*** Opening Given data ***

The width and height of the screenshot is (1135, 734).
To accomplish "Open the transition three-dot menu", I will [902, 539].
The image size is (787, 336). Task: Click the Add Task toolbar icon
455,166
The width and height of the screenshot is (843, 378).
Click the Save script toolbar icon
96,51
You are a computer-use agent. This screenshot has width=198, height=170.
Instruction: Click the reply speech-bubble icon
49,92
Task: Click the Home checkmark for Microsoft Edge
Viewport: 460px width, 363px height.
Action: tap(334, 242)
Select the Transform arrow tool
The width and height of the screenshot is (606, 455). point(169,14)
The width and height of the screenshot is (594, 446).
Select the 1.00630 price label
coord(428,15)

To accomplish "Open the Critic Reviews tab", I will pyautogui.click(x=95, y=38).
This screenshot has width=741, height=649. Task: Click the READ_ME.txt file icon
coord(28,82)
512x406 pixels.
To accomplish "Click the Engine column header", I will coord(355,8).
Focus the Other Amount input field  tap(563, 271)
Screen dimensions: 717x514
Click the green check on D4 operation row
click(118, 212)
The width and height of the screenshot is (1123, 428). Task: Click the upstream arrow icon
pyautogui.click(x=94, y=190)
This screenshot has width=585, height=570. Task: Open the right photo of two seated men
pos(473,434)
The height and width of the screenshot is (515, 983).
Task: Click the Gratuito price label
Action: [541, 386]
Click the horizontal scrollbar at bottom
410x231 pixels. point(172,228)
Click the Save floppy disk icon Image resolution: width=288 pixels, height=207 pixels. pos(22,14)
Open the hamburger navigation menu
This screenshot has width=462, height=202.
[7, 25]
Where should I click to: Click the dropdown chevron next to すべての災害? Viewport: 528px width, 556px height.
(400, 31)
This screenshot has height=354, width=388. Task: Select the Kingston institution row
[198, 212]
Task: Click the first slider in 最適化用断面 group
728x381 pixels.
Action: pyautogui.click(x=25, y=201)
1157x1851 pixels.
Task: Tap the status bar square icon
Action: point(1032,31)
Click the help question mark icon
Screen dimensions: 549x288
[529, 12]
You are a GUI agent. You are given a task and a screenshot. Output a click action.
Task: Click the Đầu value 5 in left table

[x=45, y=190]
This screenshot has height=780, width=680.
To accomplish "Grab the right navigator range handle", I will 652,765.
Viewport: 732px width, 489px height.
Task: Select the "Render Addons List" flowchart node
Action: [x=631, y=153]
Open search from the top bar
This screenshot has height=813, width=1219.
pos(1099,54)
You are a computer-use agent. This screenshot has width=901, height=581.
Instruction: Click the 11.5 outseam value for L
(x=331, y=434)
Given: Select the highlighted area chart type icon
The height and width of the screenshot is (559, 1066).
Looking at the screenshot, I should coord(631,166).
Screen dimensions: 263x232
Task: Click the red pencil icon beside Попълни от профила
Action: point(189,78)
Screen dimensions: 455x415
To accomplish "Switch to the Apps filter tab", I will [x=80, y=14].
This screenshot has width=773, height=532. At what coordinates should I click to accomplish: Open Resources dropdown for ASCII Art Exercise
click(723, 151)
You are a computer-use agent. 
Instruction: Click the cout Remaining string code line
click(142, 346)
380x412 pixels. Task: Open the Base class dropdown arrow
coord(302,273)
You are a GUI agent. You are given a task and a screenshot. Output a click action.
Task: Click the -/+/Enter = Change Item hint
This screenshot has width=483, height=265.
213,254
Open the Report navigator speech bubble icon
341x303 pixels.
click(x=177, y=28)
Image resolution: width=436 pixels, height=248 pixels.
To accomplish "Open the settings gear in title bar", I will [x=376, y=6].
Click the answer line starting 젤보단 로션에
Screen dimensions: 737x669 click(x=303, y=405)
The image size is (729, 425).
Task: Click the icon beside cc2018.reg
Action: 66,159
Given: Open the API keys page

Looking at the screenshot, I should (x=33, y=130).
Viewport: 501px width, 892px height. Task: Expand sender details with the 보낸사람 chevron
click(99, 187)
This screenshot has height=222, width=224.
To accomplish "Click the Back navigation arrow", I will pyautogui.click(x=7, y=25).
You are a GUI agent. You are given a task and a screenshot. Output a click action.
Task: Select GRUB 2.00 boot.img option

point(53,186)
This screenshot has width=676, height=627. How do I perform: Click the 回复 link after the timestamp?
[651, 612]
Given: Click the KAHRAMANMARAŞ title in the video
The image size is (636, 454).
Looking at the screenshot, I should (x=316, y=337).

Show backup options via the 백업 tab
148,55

*** Closing Given data ***

**What to produce**
The records above are to be reproduced exactly, with nothing left out.

**Answer space**
The width and height of the screenshot is (1135, 734).
To accomplish "Open the transition three-dot menu", I will [902, 539].
The image size is (787, 336). Task: Click the Add Task toolbar icon
455,166
The width and height of the screenshot is (843, 378).
Click the Save script toolbar icon
96,51
You are a computer-use agent. This screenshot has width=198, height=170.
Instruction: Click the reply speech-bubble icon
49,92
Task: Click the Home checkmark for Microsoft Edge
Viewport: 460px width, 363px height.
Action: tap(334, 242)
Select the Transform arrow tool
The width and height of the screenshot is (606, 455). point(169,14)
The width and height of the screenshot is (594, 446).
Select the 1.00630 price label
coord(428,15)

To accomplish "Open the Critic Reviews tab", I will pyautogui.click(x=95, y=38).
This screenshot has width=741, height=649. Task: Click the READ_ME.txt file icon
coord(28,82)
512x406 pixels.
To accomplish "Click the Engine column header", I will coord(355,8).
Focus the Other Amount input field  tap(563, 271)
Screen dimensions: 717x514
Click the green check on D4 operation row
click(118, 212)
The width and height of the screenshot is (1123, 428). Task: Click the upstream arrow icon
pyautogui.click(x=94, y=190)
This screenshot has width=585, height=570. Task: Open the right photo of two seated men
pos(473,434)
The height and width of the screenshot is (515, 983).
Task: Click the Gratuito price label
Action: [541, 386]
Click the horizontal scrollbar at bottom
410x231 pixels. point(172,228)
Click the Save floppy disk icon Image resolution: width=288 pixels, height=207 pixels. pos(22,14)
Open the hamburger navigation menu
This screenshot has width=462, height=202.
[7, 25]
Where should I click to: Click the dropdown chevron next to すべての災害? Viewport: 528px width, 556px height.
(400, 31)
This screenshot has height=354, width=388. Task: Select the Kingston institution row
[198, 212]
Task: Click the first slider in 最適化用断面 group
728x381 pixels.
Action: pyautogui.click(x=25, y=201)
1157x1851 pixels.
Task: Tap the status bar square icon
Action: point(1032,31)
Click the help question mark icon
Screen dimensions: 549x288
[529, 12]
You are a GUI agent. You are given a task and a screenshot. Output a click action.
Task: Click the Đầu value 5 in left table

[x=45, y=190]
This screenshot has height=780, width=680.
To accomplish "Grab the right navigator range handle", I will 652,765.
Viewport: 732px width, 489px height.
Task: Select the "Render Addons List" flowchart node
Action: [x=631, y=153]
Open search from the top bar
This screenshot has height=813, width=1219.
pos(1099,54)
You are a computer-use agent. This screenshot has width=901, height=581.
Instruction: Click the 11.5 outseam value for L
(x=331, y=434)
Given: Select the highlighted area chart type icon
The height and width of the screenshot is (559, 1066).
Looking at the screenshot, I should coord(631,166).
Screen dimensions: 263x232
Task: Click the red pencil icon beside Попълни от профила
Action: point(189,78)
Screen dimensions: 455x415
To accomplish "Switch to the Apps filter tab", I will [x=80, y=14].
This screenshot has width=773, height=532. At what coordinates should I click to accomplish: Open Resources dropdown for ASCII Art Exercise
click(723, 151)
You are a computer-use agent. 
Instruction: Click the cout Remaining string code line
click(142, 346)
380x412 pixels. Task: Open the Base class dropdown arrow
coord(302,273)
You are a GUI agent. You are given a task and a screenshot. Output a click action.
Task: Click the -/+/Enter = Change Item hint
This screenshot has width=483, height=265.
213,254
Open the Report navigator speech bubble icon
341x303 pixels.
click(x=177, y=28)
Image resolution: width=436 pixels, height=248 pixels.
To accomplish "Open the settings gear in title bar", I will [x=376, y=6].
Click the answer line starting 젤보단 로션에
Screen dimensions: 737x669 click(x=303, y=405)
The image size is (729, 425).
Task: Click the icon beside cc2018.reg
Action: 66,159
Given: Open the API keys page

Looking at the screenshot, I should (x=33, y=130).
Viewport: 501px width, 892px height. Task: Expand sender details with the 보낸사람 chevron
click(99, 187)
This screenshot has height=222, width=224.
To accomplish "Click the Back navigation arrow", I will pyautogui.click(x=7, y=25).
You are a GUI agent. You are given a task and a screenshot. Output a click action.
Task: Select GRUB 2.00 boot.img option

point(53,186)
This screenshot has width=676, height=627. How do I perform: Click the 回复 link after the timestamp?
[651, 612]
Given: Click the KAHRAMANMARAŞ title in the video
The image size is (636, 454).
Looking at the screenshot, I should (x=316, y=337).

Show backup options via the 백업 tab
148,55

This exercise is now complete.